I take great joy in saying I know the Bishop of Paterson and I take even more joy in knowing that he knows my name and hasn't forgotten it like he usually blames his miter for.  Fr. Geno's comments at his Mass of Thanksgiving about our Bishop, well it's a sort of lack of comments, because FG didn't say much, but his reaction while mentioning Bishop Serratelli showed his love and passion for the man he calls "boss" (for a few more weeks) and the man I call "Pappa Arty, I mean Bishop" This action reminded me of how much I love my bishop and how much it pains me to hear people talk disparagingly about him.  I know Bishop moves the priests around a lot and that my parish seems to get the brunt of it, but that doesn't mean he doesn't like us.  I'm tired of people complaining that this one doesn't do this and this one doesn't do that.  Own up to your actions and thoughts, get to know the person, attempt to get to know the person before you just say he doesn't like us so I don't like him.

I know my personal connection makes it for a lack of better terms, personal, when someone attacks Bishop.  I know it's that time of year and we're bound to have yet another change in staff at the parish, but we just have to deal with it.  Maybe Bishop only wants the guys to have a year or two at a bitchy parish and then move them on, I mean really nothing can be worse than a place that complains about everything.

Oh well before I get totally off topic the original intent of the blog was about the homily Bishop Serratelli gave at Confirmation.  I only remember portions of it, but Bishop does not preach for long but he gets his point across.  Bishop started his homily out with the legend of Quo Vadis, where Peter while leaving Rome meets Jesus and asks "Lord, where are you going?" to which Jesus replies, "To Rome to be crucified again." Of course Peter gains his confidence and returns to Rome to where he faces his eventual martyrdom.  This story always reminds me of Seton Hall and my Latin class, so Bishop had hooked me in.  The basis of his homily is that we should always be living our lives as a follower of Jesus, meaning that the sacrament doesn't end at the ceremony but that it continues on.  The comment live your life as a follower of Jesus struck me as yes Bishop was preaching to teens who face far more issues than I did at their age, but it's true for all of us.  It reminds me of the question "Is there enough evidence to convict me of being Christian, or in my case Catholic?"

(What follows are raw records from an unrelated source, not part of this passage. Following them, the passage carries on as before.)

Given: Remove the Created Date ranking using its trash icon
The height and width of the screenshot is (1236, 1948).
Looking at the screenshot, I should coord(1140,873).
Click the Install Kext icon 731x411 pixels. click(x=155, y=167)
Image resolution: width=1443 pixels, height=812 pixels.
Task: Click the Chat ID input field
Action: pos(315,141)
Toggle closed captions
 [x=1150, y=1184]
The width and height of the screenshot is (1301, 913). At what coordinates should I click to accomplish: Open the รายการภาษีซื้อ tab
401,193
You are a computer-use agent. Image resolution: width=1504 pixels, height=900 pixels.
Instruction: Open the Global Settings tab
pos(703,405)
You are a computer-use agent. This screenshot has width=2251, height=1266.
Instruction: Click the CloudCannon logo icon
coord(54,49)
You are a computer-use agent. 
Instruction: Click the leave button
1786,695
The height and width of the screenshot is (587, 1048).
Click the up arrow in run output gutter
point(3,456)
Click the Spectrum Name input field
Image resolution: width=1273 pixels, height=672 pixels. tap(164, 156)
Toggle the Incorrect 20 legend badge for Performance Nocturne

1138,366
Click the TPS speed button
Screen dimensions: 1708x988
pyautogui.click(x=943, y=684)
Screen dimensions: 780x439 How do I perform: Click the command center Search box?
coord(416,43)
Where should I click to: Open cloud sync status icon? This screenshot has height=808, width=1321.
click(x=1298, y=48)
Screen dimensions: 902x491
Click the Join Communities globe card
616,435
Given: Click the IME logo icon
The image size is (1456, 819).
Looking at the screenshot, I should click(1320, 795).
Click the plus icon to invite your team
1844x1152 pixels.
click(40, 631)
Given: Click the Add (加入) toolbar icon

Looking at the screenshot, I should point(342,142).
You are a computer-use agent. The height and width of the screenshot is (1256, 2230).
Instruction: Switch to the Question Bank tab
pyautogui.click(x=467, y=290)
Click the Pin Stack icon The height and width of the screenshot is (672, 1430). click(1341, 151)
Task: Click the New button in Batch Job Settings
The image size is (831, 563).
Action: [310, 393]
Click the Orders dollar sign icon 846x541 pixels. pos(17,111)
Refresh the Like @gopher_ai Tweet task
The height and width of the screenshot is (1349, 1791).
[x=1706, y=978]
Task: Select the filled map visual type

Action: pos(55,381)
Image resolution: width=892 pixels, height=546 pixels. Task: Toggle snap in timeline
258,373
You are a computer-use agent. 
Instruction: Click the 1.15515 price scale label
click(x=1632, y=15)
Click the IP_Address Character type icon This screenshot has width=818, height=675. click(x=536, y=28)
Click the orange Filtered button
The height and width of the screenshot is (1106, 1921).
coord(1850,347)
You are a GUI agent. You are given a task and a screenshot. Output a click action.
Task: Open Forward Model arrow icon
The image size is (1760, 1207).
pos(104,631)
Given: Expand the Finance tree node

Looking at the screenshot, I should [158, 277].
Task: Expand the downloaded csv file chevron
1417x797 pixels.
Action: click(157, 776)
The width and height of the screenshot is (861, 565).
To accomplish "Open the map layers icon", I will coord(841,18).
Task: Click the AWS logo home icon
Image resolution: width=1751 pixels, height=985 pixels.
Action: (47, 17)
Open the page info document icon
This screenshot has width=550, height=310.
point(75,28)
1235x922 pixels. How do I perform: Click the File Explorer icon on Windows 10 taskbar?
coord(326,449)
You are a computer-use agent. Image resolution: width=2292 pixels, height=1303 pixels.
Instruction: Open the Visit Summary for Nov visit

That is what stayed with me from Bishop's homily. It's not in his preaching, though it is good, that Bishop excels, but at his questions and answers session. In the question and answer session you get to see Bishop's passion for teaching come out, you get to see the personable side of him come out.  It always leads to the vocations speech, but hey he's the bishop, he's got to talk about vocations. This time it wasn't the vocation to priesthood or religious life that he spend his time on, but the vocation of marriage. Bishop spoke about how one is called to marriage in the same way that one is called to religious life and how each vocation comes with it's ups and downs.  He spoke of how no vocation is easy, but that there is joy in the vocation.  I remember thinking this is what he was talking about at the Chrism Mass of how if the priests are on fire and are full of joy that the lay people will follow suite.  I sat there as he said the vocation will not be easy, you'll have to do things you don't like, give things up, but there will be joy.

Joy seems to be a buzz word right now.  Fr. Geno mentioned it, Bishop has mentioned it and our Holy Father speaks of how there is a poverty of joy in the world.  As I type this I keep looking down and seeing the memorial card for Fr. Jim Sheehan, who passed away last August after a battle with cancer.  The picture on the card shows the joy in which Fr. Jim served the Archdiocese of Newark.  Looking back on all the priests I have meet in my life, the ones that I have come to know and love have much joy in what they do and in life.  Bishop Serratelli may not always enjoy his job, but he is a joyful person, same goes for the pastor of the parish.

I can't help but think that some day soon I'll be doing work for and in the Church.  I know it won't be easy but it is joyful work.

May God continue to bless and watch over my wonderful Bishop, priests and of course the Holy Father.